• [SOURCE EXCERPT]
....

DOJ Provides Insight Into Unlawful Discriminatory Practices, Highlighting Enforcement Risks for Federal Funding Recipients
V&E Governance & Sustainability Update

V&E Governance & Sustainability Update
On July 29, 2025, Attorney General Pam Bondi issued a memorandum offering specific examples of what the U.S. Department of Justice (“DOJ”) considers to be unlawful discriminatory policies and practices under federal civil rights laws, as well as recommendations on best practices for employers to avoid engaging in unlawful discrimination. The memorandum, titled “Guidance for Recipients of Federal Funding Regarding Unlawful Discrimination” (the “Guidance”), which follows President Trump’s Executive Order 14173 of January 21, 2025 (“Ending Illegal Discrimination and Restoring Merit-Based Opportunity”), provides employers with further insight regarding the circumstances under which DOJ may determine such employer is engaged in discriminatory practices, including those related to diversity, equity and inclusion (“DEI”) programs. It also highlights areas of potential exposure to liability under the False Claims Act (“FCA”) under DOJ’s Civil Rights Fraud Initiative, which prioritizes conducting investigations and bringing enforcement actions against federal contractors and grant recipients that knowingly violate anti-discrimination laws and falsely certify as to their compliance with such laws. The positions taken by DOJ in the Guidance (directed at entities that receive federal funding, including government contractors and recipients of grants) echo those set forth in prior technical assistance documents issued jointly by DOJ and the Equal Employment Opportunity Commission (“EEOC”) in March 2025 (directed at all employers), as well as guidance issued by the Office of Personnel Management in February 2025 (directed at federal employers).
The Guidance recognizes that it is non-binding, stating “these are not mandatory requirements but rather practical recommendations to minimize the risk of violations.” However, the Guidance is a significant indication as to how DOJ will conduct investigations and enforcement actions related to DEI, including under the FCA. The Attorney General’s February 5, 2025 memorandum (“Ending Illegal DEI and DEIA Discrimination and Preferences”) advised that DOJ will “investigate, eliminate, and penalize” DEI initiatives and practices among entities that receive federal funds. DOJ’s Civil Rights Fraud Initiative, announced in May 2025, seeks to use the FCA — a civil fraud statute that imposes treble damages and penalties on violators — to redress knowing violations of civil rights laws by federal funding recipients. The Guidance offers insights into areas of potential focus for DOJ.

....

• [LISTED ENTRIES]
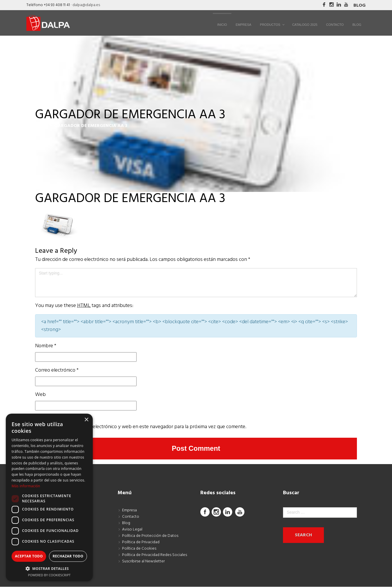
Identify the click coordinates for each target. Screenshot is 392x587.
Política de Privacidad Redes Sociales (155, 555)
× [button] (86, 420)
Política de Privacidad (141, 542)
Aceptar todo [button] (29, 556)
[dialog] (49, 497)
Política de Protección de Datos (150, 536)
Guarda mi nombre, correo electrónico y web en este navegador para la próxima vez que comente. (141, 427)
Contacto (130, 517)
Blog (360, 6)
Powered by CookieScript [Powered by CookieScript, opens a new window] (49, 575)
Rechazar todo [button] (68, 556)
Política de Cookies (139, 549)
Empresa (129, 510)
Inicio (41, 126)
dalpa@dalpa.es (86, 5)
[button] (49, 568)
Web (40, 395)
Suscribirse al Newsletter (143, 561)
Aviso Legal (132, 530)
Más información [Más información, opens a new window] (26, 486)
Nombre (46, 346)
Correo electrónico (57, 370)
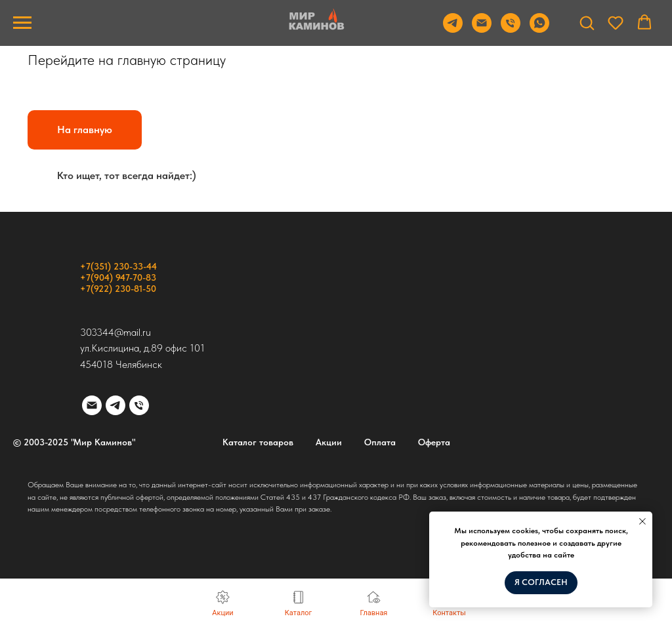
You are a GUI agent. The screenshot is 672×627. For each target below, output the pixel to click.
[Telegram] (453, 29)
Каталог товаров (258, 442)
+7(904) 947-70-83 (118, 277)
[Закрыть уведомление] (642, 521)
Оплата (380, 442)
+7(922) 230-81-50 (118, 289)
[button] (587, 22)
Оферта (434, 442)
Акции (329, 442)
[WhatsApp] (539, 29)
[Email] (482, 29)
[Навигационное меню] (22, 23)
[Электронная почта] (92, 405)
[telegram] (116, 405)
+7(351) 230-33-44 (118, 266)
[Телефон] (511, 29)
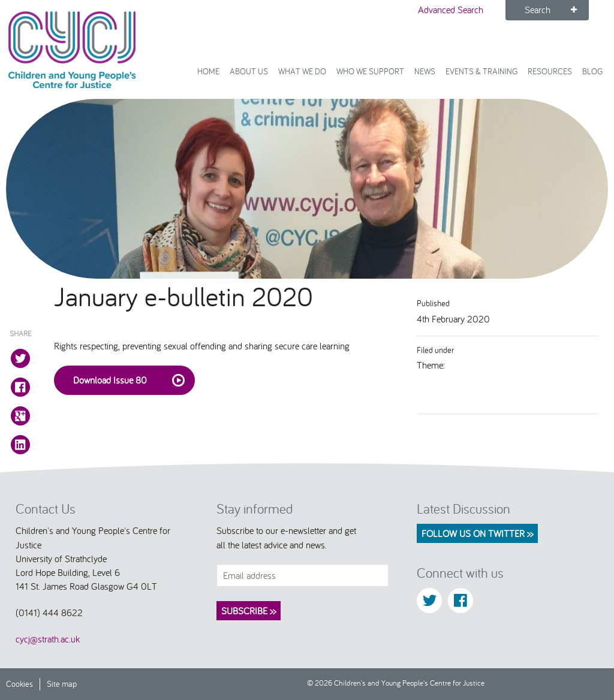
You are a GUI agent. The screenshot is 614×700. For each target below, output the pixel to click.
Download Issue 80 (129, 381)
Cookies (19, 683)
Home (208, 71)
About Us (249, 71)
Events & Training (481, 71)
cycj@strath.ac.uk (47, 639)
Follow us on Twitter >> (477, 533)
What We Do (302, 71)
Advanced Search (450, 10)
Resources (550, 71)
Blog (592, 71)
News (425, 71)
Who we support (370, 71)
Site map (62, 683)
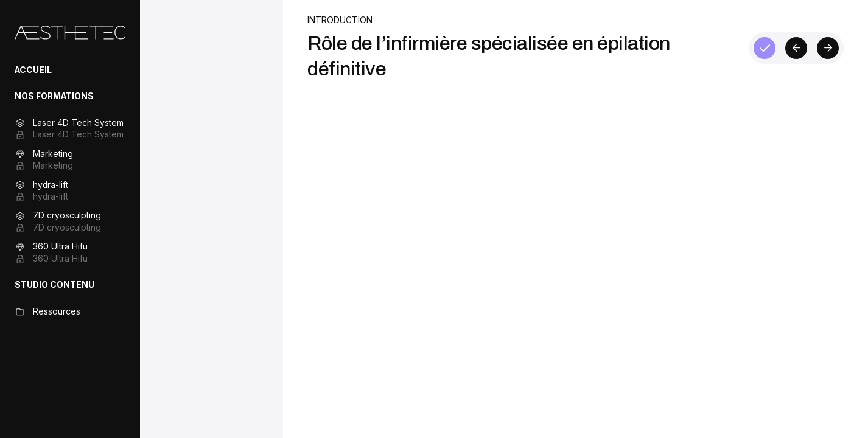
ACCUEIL (33, 70)
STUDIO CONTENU (54, 285)
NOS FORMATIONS (54, 96)
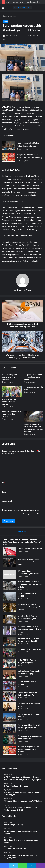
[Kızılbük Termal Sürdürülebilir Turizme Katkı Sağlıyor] (9, 674)
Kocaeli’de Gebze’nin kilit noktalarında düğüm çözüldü (11, 414)
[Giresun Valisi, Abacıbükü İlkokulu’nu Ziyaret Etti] (9, 696)
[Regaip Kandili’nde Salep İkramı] (9, 652)
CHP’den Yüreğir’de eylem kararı (30, 549)
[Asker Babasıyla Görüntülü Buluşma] (9, 685)
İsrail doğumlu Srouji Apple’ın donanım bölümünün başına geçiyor (28, 562)
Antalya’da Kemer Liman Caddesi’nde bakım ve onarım (33, 377)
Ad (3, 483)
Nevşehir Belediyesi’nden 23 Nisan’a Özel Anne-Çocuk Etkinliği (28, 749)
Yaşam (15, 16)
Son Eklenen (22, 531)
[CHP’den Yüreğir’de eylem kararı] (9, 552)
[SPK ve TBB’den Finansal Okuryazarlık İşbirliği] (9, 663)
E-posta (5, 492)
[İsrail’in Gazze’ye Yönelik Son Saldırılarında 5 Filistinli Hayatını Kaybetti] (9, 585)
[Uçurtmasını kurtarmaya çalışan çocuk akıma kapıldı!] (9, 739)
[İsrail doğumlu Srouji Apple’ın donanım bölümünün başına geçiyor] (9, 562)
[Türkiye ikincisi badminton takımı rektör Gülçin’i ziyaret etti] (9, 728)
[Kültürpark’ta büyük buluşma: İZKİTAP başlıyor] (12, 391)
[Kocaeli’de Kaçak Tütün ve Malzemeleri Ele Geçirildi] (9, 619)
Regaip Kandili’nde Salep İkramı (29, 649)
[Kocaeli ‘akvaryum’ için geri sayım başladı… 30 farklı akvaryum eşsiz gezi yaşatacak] (33, 416)
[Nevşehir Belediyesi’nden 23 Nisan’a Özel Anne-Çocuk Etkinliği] (8, 157)
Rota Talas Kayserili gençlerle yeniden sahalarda (9, 377)
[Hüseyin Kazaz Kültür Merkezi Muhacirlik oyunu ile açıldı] (8, 146)
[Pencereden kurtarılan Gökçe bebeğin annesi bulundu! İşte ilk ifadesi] (9, 630)
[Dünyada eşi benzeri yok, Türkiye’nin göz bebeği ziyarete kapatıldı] (9, 608)
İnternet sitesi (7, 501)
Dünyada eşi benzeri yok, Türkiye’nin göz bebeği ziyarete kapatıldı (29, 607)
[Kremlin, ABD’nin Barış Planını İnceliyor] (9, 717)
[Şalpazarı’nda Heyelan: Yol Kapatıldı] (9, 597)
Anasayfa (7, 16)
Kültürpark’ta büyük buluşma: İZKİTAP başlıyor (9, 402)
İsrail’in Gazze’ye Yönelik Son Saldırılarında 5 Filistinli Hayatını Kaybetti (30, 584)
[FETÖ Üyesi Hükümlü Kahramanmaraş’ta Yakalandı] (9, 574)
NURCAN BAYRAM (12, 36)
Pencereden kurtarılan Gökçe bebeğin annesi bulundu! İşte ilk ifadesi (29, 629)
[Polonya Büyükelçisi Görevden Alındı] (9, 707)
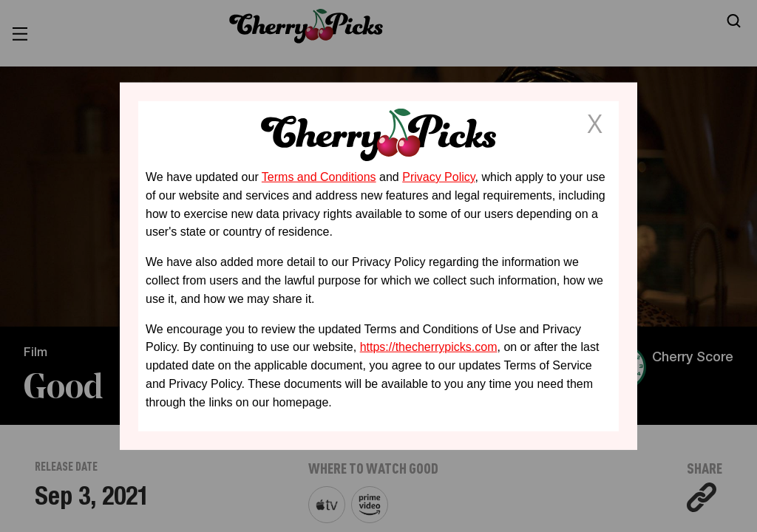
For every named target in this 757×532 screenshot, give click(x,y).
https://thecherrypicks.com (429, 347)
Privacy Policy (438, 177)
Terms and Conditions (319, 177)
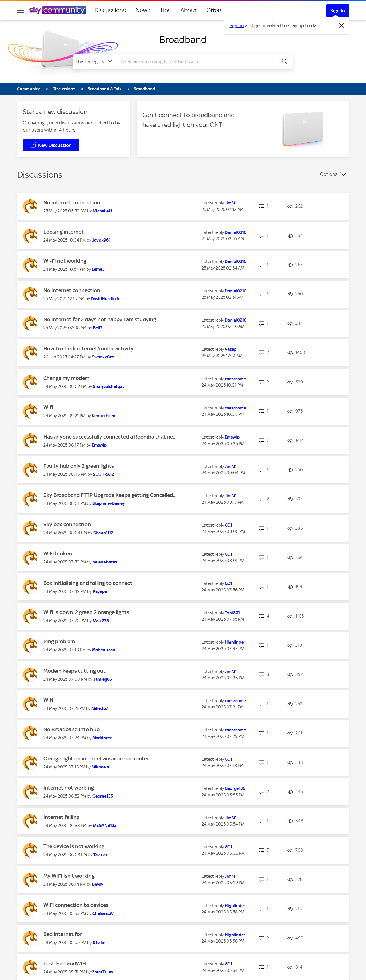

....

• [EXERCISE INSTRUCTIONS]
**A)** From the update on DOJ's discrimination guidance, pull out the passage that opens with the words containing "The Guidance recognizes" and closes with "focus for DOJ.". Copy it word for word.
**B)** In the update on DOJ's discrimination guidance, condense the paragraph beginning "The Guidance recognizes that it is non-binding" into a short bulleted list that keeps its main facts.

• [THE REPLIES]
**A)**
The Guidance recognizes that it is non-binding, stating “these are not mandatory requirements but rather practical recommendations to minimize the risk of violations.” However, the Guidance is a significant indication as to how DOJ will conduct investigations and enforcement actions related to DEI, including under the FCA. The Attorney General’s February 5, 2025 memorandum (“Ending Illegal DEI and DEIA Discrimination and Preferences”) advised that DOJ will “investigate, eliminate, and penalize” DEI initiatives and practices among entities that receive federal funds. DOJ’s Civil Rights Fraud Initiative, announced in May 2025, seeks to use the FCA — a civil fraud statute that imposes treble damages and penalties on violators — to redress knowing violations of civil rights laws by federal funding recipients. The Guidance offers insights into areas of potential focus for DOJ.

**B)**
- The Guidance states that it is non-binding and offers "practical recommendations to minimize the risk of violations," not mandatory requirements.
- It is still a significant indication of how DOJ will investigate and enforce matters related to DEI, including under the FCA.
- The Attorney General's February 5, 2025 memorandum said DOJ will "investigate, eliminate, and penalize" DEI initiatives and practices among federal funding recipients.
- DOJ's Civil Rights Fraud Initiative, announced in May 2025, seeks to use the FCA to redress knowing civil rights violations by federal funding recipients. The FCA is a civil fraud statute that imposes treble damages and penalties.
- The Guidance shows areas DOJ may focus on.